**SET PROBLEM:** Please scale the data below, from its first line through the line containing "pyautogui.click(x=501, y=464)", by rewriting every line, requests included. Multiply each coordinate in the answers by 2.2 and round to whole numbers, with halves rounding up.

----------------

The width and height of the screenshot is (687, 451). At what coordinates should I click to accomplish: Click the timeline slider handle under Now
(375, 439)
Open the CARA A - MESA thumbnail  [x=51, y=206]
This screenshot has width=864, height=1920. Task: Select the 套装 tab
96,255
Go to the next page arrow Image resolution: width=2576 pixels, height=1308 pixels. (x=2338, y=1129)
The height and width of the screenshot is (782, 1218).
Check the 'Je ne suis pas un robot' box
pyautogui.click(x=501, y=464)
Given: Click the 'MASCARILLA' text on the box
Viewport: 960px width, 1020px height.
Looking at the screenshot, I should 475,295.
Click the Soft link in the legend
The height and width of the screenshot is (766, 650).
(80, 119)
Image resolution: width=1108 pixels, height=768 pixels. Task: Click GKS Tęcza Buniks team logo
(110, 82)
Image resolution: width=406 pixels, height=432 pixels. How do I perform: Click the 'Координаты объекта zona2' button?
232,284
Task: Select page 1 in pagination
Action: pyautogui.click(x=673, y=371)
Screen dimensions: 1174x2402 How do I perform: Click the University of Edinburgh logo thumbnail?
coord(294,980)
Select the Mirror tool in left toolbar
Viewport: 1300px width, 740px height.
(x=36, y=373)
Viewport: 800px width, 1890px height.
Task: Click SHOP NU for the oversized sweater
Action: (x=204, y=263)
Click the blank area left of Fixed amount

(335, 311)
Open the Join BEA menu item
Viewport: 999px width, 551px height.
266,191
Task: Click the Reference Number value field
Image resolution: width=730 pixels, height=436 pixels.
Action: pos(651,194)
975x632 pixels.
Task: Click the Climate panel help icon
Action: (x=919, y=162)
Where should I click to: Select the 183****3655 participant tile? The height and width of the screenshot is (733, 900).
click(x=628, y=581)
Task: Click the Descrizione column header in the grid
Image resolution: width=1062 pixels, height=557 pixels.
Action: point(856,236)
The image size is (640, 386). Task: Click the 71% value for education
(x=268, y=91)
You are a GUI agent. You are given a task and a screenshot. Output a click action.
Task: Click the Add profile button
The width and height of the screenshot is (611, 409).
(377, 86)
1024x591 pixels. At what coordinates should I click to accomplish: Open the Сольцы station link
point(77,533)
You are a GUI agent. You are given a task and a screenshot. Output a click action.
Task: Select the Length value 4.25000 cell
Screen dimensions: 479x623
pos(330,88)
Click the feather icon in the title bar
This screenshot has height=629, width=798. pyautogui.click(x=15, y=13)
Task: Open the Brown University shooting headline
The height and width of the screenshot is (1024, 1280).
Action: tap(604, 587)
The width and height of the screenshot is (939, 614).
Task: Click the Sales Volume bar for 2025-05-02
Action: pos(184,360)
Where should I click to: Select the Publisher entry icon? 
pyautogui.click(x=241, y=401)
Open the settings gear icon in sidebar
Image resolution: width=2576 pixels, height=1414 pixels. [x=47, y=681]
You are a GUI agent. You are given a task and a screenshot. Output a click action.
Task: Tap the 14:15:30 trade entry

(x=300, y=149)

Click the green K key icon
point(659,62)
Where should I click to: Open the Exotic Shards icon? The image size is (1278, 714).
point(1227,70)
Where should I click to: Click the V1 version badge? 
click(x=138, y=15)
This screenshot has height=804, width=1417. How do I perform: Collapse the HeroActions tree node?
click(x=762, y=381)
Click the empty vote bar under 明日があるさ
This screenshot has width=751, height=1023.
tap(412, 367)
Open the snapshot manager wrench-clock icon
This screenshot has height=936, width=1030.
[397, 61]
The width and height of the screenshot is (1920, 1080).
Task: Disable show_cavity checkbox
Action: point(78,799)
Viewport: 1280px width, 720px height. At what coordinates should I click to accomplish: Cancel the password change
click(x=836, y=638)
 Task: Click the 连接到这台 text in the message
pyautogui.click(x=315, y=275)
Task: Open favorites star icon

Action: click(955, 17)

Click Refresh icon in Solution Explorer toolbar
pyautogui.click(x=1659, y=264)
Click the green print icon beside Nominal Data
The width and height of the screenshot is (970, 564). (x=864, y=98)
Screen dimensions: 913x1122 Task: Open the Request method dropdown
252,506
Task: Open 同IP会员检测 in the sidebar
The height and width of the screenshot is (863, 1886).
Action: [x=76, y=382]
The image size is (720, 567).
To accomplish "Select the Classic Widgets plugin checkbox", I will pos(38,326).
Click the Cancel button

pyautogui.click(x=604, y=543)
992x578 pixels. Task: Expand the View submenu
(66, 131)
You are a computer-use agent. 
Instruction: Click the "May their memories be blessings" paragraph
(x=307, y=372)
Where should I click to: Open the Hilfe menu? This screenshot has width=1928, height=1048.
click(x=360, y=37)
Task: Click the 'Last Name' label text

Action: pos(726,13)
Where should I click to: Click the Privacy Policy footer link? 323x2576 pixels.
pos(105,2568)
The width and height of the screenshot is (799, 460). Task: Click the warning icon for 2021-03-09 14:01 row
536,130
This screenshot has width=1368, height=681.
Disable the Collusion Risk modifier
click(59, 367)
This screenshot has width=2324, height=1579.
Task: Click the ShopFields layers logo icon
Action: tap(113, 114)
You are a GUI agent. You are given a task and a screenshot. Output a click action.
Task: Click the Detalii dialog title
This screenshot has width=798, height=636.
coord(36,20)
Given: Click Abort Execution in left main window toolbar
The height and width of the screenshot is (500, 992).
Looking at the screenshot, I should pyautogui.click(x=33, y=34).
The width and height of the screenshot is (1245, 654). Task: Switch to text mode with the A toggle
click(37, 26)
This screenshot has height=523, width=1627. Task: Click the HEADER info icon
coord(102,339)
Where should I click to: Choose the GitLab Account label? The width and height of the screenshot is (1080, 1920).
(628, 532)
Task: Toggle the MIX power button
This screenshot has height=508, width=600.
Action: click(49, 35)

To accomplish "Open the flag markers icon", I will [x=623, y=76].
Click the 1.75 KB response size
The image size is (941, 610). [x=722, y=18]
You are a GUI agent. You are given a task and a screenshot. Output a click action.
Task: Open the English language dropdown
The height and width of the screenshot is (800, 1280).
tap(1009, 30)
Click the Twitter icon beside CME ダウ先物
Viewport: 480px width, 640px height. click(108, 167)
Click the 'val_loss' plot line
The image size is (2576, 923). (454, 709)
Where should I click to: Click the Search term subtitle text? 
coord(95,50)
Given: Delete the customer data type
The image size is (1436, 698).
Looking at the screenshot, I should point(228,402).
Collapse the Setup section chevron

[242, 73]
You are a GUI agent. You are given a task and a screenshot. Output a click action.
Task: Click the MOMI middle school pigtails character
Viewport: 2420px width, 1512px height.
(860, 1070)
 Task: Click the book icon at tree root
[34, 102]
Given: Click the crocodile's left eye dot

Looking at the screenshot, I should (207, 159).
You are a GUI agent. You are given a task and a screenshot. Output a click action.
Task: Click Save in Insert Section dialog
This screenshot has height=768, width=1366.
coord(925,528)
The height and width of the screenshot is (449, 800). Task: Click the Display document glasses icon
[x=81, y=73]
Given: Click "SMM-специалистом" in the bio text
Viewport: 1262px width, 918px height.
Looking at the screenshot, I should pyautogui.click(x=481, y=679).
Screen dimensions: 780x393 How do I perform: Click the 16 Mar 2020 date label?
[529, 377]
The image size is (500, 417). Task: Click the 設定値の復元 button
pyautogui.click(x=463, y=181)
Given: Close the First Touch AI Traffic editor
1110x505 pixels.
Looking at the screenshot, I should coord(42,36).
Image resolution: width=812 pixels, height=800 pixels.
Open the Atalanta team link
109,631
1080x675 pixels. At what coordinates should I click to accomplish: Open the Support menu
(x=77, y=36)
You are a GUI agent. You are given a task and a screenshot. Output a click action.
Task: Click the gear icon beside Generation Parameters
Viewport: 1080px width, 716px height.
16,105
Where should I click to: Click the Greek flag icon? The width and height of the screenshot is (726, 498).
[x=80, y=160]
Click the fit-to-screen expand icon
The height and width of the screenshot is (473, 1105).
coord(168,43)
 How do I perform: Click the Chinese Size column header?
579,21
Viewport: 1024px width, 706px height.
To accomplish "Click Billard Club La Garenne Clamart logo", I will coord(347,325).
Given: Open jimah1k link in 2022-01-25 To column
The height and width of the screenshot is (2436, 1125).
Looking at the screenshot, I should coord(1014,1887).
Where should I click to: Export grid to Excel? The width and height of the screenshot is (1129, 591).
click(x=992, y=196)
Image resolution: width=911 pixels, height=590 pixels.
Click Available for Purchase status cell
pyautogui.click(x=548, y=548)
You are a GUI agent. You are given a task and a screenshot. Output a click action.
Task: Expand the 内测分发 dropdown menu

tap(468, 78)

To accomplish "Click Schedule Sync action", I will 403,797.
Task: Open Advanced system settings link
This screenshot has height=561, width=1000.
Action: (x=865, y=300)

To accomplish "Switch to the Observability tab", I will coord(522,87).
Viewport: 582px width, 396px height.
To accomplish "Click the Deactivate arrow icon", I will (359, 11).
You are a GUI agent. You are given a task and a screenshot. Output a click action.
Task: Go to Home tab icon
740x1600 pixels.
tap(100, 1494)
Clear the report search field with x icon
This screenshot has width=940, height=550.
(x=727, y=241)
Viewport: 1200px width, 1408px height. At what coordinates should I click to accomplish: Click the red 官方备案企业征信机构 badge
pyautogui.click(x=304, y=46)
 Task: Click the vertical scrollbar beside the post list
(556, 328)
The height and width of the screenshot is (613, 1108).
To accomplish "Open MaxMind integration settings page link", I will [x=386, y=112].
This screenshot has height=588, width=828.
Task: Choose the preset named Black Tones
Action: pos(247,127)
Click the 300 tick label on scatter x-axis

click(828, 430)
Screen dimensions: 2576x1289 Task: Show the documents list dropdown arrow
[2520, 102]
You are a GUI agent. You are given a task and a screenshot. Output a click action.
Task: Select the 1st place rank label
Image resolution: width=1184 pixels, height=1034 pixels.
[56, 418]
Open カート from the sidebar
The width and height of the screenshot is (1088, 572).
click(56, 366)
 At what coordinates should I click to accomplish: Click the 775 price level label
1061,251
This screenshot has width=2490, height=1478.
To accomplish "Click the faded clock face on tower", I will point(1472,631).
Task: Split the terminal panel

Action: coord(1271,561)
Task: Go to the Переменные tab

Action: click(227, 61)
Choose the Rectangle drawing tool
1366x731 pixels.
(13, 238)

----------------

**TASK RESPONSE:**
The width and height of the screenshot is (687, 451). At what coordinates should I click to accomplish: Click the timeline slider handle under Now
(825, 966)
Open the CARA A - MESA thumbnail  [x=112, y=453]
This screenshot has width=864, height=1920. Task: Select the 套装 tab
211,561
Go to the next page arrow Image resolution: width=2576 pixels, height=1308 pixels. (x=5144, y=2484)
The height and width of the screenshot is (782, 1218).
Check the 'Je ne suis pas un robot' box
pyautogui.click(x=1102, y=1021)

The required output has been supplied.